→ BRIEF: Reproduce word for word the passage of the Excel regression forum thread below, from "Dim rData As" to "- 1, rData.Columns.Count)".

:: EXCERPTED TEXT

PDA

View Full Version : Producing hundreds of Multiple Regression analysis scenarios simultaneously



IndigoPlatea
02-14-2017, 02:20 PM
Hi All,
I am currently working at a large technology consulting organisation and I have been tasked to make a multiple regression analysis model on Excel to predict “Wage Rates” (Column E – my dependant variable). Though I am aware how to run the analysis through the “Data Analysis” toolpak, it’s not feasible to run hundreds of regressions especially when variables are likely to be adjusted monthly.


Having said this, is it possible to produce a VBA or Macro to have the analysis done in the file? I can run a multiple regression analysis per Role (Column D), but that would take a lot time to run it per Role (there are a number of roles per Country) and per Country (there are dozens of countries). Also, analysing what the best trend line is per output in order to formulate the most appropriate equations. Furthermore, using the Summary output to produce an equation to predict the data in the rows. I have examples for two roles, Architect and Developer – both with mock data. In the real example, I would have many more variables GDP, technology lifecycle trend etc.


Again, would there be a function through VBA or Macros which would recognise the Country, Role, the independent variables etc. to produce many Multiple Regression Analysis results at once – based on those criteria? Even tips on how to reorganise my data for the anticipated VBA or Macro would be nice.

I should note - I am not a VBA user at all, though I have implemented simple codes.


Any help on how to proceed would be great.


Thanks

Paul_Hossler
02-14-2017, 07:39 PM
I'd use the TREND() worksheet function

https://support.office.com/en-us/article/TREND-function-e2f135f0-8827-4096-9873-9a7cf7b51ef1


Returns values along a linear trend. Fits a straight line (using the method of least squares) to the arrays known_y's and known_x's. Returns the y-values along that line for the array of new_x's that you specify.

18377

Also, I don't think (and I'm not sure) that you want to consider the period counter as an independent variable

The TREND function could be wrapped in VBA


Note that it is an array entered function - you don't add the { ...} excel does when you use control-shift-enter

18376

Paul_Hossler
02-14-2017, 09:06 PM
Here's a spreadsheet with the use of TREND showing how it generates the same results as your first approach, but also the results if you do not include the period

Paul_Hossler
02-15-2017, 08:55 AM
This macro will add the TREND() formulas in your block of data in the predicted column

Not 100% bullet proof




Option Explicit
Const colKnownY As String = "E:E" ' exactly 3 char
Const colKnownXs As String = "F:H" ' exactly 3 char

Sub AddTrendFormulas()
Dim rData As Range, rTrend As Range, rData1 As Range
Dim sFormula As String
Dim rowStart As Long, rowEnd As Long, i As Long
Set rData = ActiveSheet.Cells(1, 1).CurrentRegion
Set rData1 = rData.Cells(2, 1).Resize(rData.Rows.Count - 1, rData.Columns.Count)

::::
:: PROVIDED MATERIAL

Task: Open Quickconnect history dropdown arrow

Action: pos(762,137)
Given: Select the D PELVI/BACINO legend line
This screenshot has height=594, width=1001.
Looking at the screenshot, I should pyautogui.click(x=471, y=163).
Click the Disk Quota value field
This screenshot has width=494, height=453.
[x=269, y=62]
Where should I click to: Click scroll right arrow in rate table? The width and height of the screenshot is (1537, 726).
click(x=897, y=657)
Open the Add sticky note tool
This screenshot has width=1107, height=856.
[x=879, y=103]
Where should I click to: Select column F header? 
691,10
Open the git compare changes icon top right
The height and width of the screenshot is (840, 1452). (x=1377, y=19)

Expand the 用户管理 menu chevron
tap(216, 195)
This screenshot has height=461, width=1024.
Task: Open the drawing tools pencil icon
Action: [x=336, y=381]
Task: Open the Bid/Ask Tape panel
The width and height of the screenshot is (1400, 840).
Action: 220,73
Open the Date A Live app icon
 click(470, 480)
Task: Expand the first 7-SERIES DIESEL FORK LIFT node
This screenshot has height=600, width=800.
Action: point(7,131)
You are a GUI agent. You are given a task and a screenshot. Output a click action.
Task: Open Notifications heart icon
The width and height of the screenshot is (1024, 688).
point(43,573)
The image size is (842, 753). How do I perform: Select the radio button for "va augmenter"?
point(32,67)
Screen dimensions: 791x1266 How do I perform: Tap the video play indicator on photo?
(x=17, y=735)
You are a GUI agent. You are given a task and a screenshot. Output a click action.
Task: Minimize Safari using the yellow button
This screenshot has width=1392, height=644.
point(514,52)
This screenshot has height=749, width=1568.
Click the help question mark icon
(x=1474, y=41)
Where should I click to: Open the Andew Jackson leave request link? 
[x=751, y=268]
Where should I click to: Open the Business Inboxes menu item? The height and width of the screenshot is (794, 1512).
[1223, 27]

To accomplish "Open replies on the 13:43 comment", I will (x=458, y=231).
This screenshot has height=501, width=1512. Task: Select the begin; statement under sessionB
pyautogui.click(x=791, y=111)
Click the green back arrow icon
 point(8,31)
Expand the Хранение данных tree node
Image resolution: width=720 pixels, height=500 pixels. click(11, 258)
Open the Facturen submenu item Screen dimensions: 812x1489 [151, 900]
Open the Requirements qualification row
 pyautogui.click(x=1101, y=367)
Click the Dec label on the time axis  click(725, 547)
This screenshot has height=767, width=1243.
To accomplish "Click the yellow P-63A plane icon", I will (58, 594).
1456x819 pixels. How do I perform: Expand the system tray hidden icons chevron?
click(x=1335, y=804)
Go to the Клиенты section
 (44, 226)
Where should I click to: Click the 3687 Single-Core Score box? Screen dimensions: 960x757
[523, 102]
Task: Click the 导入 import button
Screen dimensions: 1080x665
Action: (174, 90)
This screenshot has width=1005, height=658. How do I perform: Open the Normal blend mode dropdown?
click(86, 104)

::::

→ SOLUTION FOR THIS EXERCISE:
Dim rData As Range, rTrend As Range, rData1 As Range
Dim sFormula As String
Dim rowStart As Long, rowEnd As Long, i As Long
Set rData = ActiveSheet.Cells(1, 1).CurrentRegion
Set rData1 = rData.Cells(2, 1).Resize(rData.Rows.Count - 1, rData.Columns.Count)